Susanoo prit alors sa fiancée et la transforma en peigne qu’il dissimula dans ses cheveux. Il déclara enfin qu’il faudrait qu’ils distillent huit fois du saké (alcool japonais à base de riz), d’en verser un peu dans huit cuves dans un enclos à huit ouvertures. Le serpent arriva comme annoncé par le père. La bête se rua sur l’alcool : chacune des gueules du monstre vida une des huit cuves. Ivre, le reptile s’écroula et Susanoo en profita pour dégainer son sabre long de dix poignées, Totsuka no Tsurugi. Il découpa le serpent en morceaux. La lame de son épée se brisa au contact de Kusanagi no Tsurugi, épée cachée dans l’une des queues. Pour se faire pardonner, il l’offrit en cadeau à sa sœur Amaterasu. Le monstre vaincu, Susanoo épousa la princesse Kushinada et il eut de nombreux enfants avec et fonda la dynastie d’Izumo…

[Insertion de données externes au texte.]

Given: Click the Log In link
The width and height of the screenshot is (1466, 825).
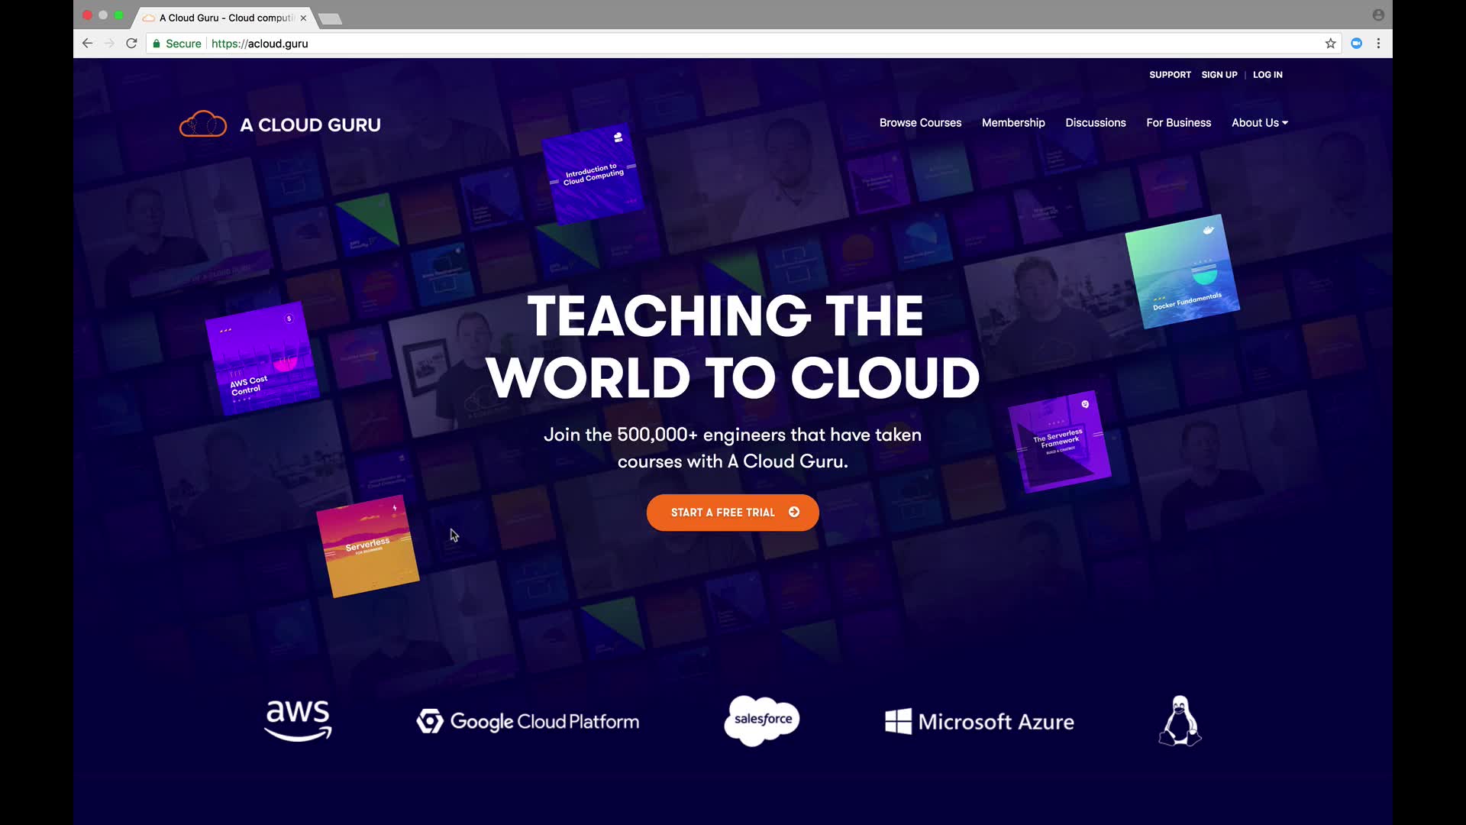Looking at the screenshot, I should coord(1267,75).
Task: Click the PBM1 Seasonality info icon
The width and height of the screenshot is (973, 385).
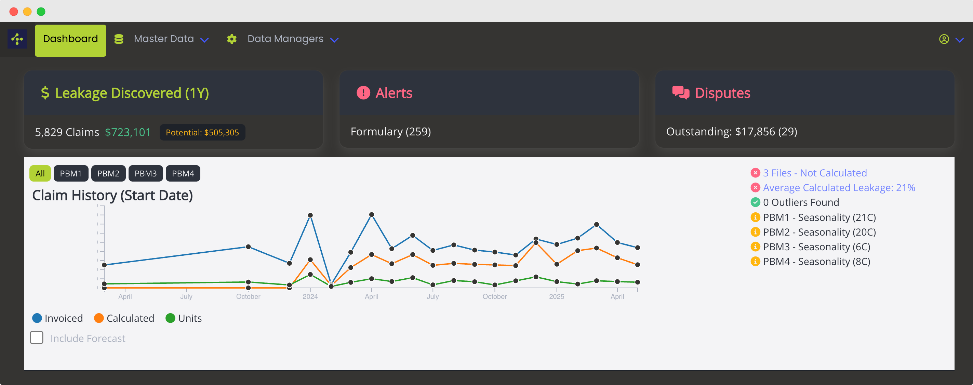Action: [755, 217]
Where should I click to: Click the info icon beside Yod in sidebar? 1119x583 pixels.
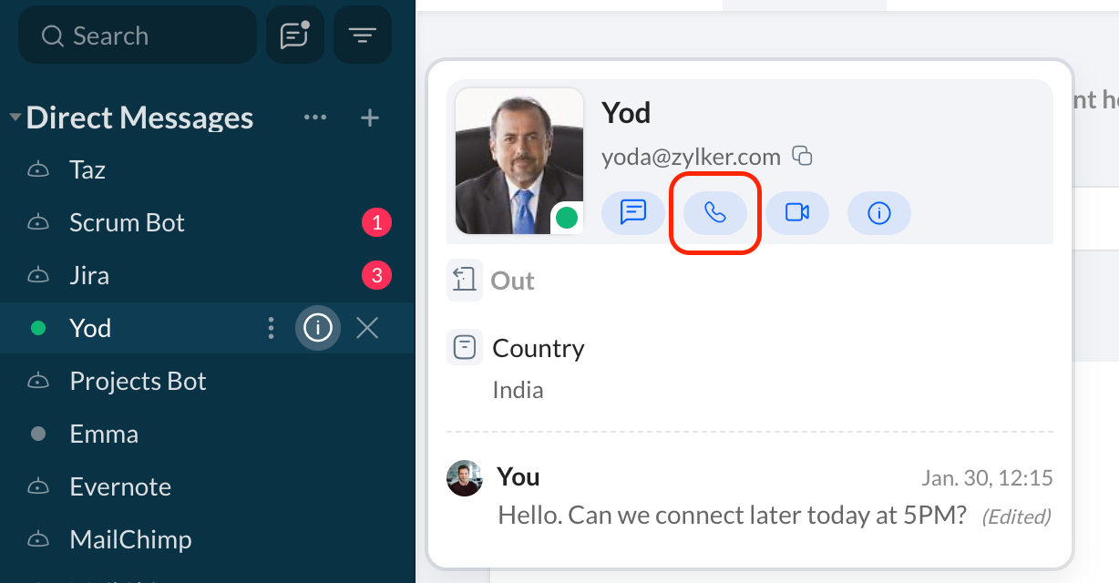tap(317, 328)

Estampe du combat entre Susanoo et Yamata-no-Orochi par Chikanobu Toyohara

Estampe du combat entre Susanoo et Yamata-no-Orochi par Chikanobu Toyohara


 

Vous avez du vous rendre compte que l’on ne parle pas beaucoup de Tsukiyomi, le Kami qui règne sur le Domaine de la Nuit, à qui l’on attribut l’astre lunaire. Pourquoi tant de récits avec son frère et sa sœur, mais presque rien sur lui ? Il n’y a pas vraiment d’explications. L’une d’elles, très improbable, est que son nom rappelle les Enfers (Yomi en japonais). Une explication plus logique est qu’Amaterasu et Tsukiyomi se partagent des parties du Ciel et qu’ils s’évitent : le jour et la nuit ne se rencontrent jamais. D’ailleurs, cette alternance entre lumière et nuit est expliquée par un mythe où le frère tua la Déesse de la Nourriture, Uke Mochi au cours d’un repas où Amaterasu lui avait assigné le rôle d’ambassadeur. En effet, le dieu lunaire n’apprécia pas l’origine des plats : la bouche (vomi), le nez (morve) et l’anus (excréments) de la déesse. Très fâchée depuis ce jour, Amaterasu ne veut plus le revoir. Parfois, Tsukiyomi est remplacé par son frère Susanoo.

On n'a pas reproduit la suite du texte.